I realize how politically correct I am not as a write this, but this is the real truth for myself and hundreds and thousands of other fast-food, fast-casual and even full-service restaurant managers today. We rarely actually talk about this, but there simply is nothing better than finding someone who is in this country for no other reason than to work hard. I realize how that sounds–how sad for poor Juan or Jose who are separated from their family, working the cold, harsh Wisconsin winter, toiling for a mere $8 per hour. But the thing is, in Mexico, Juan, Jose, their wives Josefina and Guadalupe, as well as their oldest children Rafael and Rodrigo would all be working simultaneously just to achieve that $8 per hour. In Mexico, the jobs available to the vast majority of people without wealth and privilege are menial, back-breaking, 12 hours per day, 6-7 days per week, and pay dirt. So while many Mexicans here are living in poverty to our standards, they are able to live a much better lifestyle here and send money back to their families.
So here’s the question, is there a right and wrong here? I don’t know. Is it okay that millions of people are illegally crossing the border to take the millions of jobs that employers like and unlike myself are eager to hire them for? Am I a horrible, unpatriotic person because I’m not willing to take a chance on Bill the 40-year-old burglar currently living in the nearby Huber facility over Carlos, who recently showed up at my door with a smile, a referral, and a suspect Social Security Card? Should I shun illegal immigrants who are trying to support their families for Americans who are equally trying to support their families? My head spins when I think about all this, but here’s another scary thought…
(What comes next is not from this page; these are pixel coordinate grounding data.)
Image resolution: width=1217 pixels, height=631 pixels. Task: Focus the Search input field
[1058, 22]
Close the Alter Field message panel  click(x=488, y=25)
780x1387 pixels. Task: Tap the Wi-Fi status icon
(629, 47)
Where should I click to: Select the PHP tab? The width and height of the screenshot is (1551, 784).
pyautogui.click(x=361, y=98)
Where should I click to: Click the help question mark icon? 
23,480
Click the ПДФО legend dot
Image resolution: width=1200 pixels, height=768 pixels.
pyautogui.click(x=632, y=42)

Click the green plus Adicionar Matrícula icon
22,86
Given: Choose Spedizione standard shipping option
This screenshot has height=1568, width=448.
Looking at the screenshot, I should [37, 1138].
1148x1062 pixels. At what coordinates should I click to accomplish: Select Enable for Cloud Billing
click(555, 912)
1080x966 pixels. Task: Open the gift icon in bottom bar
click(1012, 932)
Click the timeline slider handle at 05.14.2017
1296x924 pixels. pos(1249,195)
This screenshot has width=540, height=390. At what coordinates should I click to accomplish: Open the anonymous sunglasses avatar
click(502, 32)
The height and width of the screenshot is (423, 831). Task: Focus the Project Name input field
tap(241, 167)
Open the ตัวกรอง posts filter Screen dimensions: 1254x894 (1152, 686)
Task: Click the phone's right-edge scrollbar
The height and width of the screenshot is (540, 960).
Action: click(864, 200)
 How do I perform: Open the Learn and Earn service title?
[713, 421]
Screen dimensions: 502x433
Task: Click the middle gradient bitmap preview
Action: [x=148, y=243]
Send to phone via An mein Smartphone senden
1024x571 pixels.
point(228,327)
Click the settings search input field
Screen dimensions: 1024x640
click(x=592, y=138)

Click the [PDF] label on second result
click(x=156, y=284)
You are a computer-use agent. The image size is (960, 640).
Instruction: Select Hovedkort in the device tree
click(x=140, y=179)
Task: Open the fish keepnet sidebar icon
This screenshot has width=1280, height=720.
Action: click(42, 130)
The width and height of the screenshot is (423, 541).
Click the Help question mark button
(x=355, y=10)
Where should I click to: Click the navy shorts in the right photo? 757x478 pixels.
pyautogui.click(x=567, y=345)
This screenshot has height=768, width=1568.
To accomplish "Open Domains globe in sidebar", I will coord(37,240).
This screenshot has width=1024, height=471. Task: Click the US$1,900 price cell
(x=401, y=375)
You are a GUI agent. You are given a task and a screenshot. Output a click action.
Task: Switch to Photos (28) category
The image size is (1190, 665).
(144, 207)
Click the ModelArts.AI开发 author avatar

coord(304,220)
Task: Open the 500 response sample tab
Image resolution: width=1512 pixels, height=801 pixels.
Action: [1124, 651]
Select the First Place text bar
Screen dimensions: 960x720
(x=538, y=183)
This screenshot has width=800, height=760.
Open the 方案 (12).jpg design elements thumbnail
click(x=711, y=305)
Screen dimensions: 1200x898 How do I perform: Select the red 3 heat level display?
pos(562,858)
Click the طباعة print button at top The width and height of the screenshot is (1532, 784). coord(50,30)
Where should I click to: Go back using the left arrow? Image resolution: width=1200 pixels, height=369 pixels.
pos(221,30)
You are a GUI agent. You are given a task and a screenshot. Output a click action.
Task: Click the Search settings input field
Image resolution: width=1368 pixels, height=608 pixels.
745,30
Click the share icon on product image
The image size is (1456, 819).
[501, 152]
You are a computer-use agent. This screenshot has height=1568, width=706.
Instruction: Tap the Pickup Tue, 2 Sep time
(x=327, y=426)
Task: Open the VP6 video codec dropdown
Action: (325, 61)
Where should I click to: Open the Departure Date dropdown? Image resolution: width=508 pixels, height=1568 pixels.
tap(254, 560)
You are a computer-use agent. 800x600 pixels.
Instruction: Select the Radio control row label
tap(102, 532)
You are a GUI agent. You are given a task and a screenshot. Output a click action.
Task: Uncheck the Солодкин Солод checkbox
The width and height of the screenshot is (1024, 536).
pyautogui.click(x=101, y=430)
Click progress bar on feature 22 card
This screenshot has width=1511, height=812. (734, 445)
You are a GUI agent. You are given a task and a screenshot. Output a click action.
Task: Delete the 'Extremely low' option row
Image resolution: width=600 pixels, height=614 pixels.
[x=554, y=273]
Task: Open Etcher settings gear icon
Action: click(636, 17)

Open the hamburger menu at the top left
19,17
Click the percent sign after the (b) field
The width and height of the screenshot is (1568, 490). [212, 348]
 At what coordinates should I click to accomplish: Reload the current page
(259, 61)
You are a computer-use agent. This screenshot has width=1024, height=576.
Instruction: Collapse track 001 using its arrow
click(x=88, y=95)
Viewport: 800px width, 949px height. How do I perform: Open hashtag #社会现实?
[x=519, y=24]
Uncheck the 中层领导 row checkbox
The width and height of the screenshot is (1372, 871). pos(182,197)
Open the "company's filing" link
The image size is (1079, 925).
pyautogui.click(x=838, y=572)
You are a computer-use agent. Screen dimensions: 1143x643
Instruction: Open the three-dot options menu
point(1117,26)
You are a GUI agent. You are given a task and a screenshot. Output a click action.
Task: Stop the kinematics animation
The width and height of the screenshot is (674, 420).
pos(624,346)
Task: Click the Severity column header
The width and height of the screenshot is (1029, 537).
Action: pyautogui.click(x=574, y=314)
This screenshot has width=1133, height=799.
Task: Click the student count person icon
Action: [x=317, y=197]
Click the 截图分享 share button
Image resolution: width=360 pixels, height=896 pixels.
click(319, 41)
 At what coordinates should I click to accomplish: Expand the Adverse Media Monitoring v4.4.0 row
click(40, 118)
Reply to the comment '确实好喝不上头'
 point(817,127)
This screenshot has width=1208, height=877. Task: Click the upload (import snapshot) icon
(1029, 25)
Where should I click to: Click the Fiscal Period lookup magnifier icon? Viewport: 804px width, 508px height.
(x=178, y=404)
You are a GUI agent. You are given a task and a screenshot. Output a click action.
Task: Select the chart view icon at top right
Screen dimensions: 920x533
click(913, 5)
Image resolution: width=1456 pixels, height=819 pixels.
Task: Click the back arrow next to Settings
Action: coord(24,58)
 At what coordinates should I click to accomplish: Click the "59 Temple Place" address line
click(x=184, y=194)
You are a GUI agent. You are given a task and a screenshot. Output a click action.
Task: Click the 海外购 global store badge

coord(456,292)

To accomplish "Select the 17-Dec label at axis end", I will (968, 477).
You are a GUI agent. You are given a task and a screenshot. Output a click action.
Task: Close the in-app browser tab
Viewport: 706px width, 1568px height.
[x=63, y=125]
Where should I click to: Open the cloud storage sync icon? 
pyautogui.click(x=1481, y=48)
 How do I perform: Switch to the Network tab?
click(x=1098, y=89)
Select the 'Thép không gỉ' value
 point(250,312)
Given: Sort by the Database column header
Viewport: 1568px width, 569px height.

Imagine the nearest commercial center in the nearest mid-sized to large town. In Milwaukee, for many of you, that might be something like Bluemound Road. Imagine if all the Mexicans had actually gone to the March today. No Qdoba, no McDonalds, no Chin’s Asia Fresh, no Chili’s, no Noodles & Company, no Chipotle.. and those are just the restaurants, and those are just the ones that I know hire undocumented immigrants to run part of their restaurants. If you want to think on a bigger scale, what about the farming industry? Who do you think first handles your oranges? Who cleans your office building? Who makes the bed in your hotels?
If the bill in Congress currently passes making undocumented people felons, what will happen to industry demands for workers? Are businesses going to start paying Americans more to do these jobs, if they can even find Americans who are willing to do them? With our increasingly educated workforce, and the estimated millions of undocumented workers currently in the U.S., do we really believe that these jobs will be easily filled by Americans? Should they be? I don’t have answers, but I am surrounded by these issues and questions every day. And I believe, at the very least, we owe it to ourselves, our Mexican neighbors, our economy, and our history as a refuge for the tired and weary to open up a real discussion of the tough questions. Treating immigration purely as a security issue is a sham. We all want national security, but punishing people for coming here to meet a labor demand that is clearly an enormous one on all levels is abusive and despicable on our part. An real debate where people ask questions and learn is what is necessary. Too bad it looks like criminalization and marginalization is all we will get from our current lawmakers.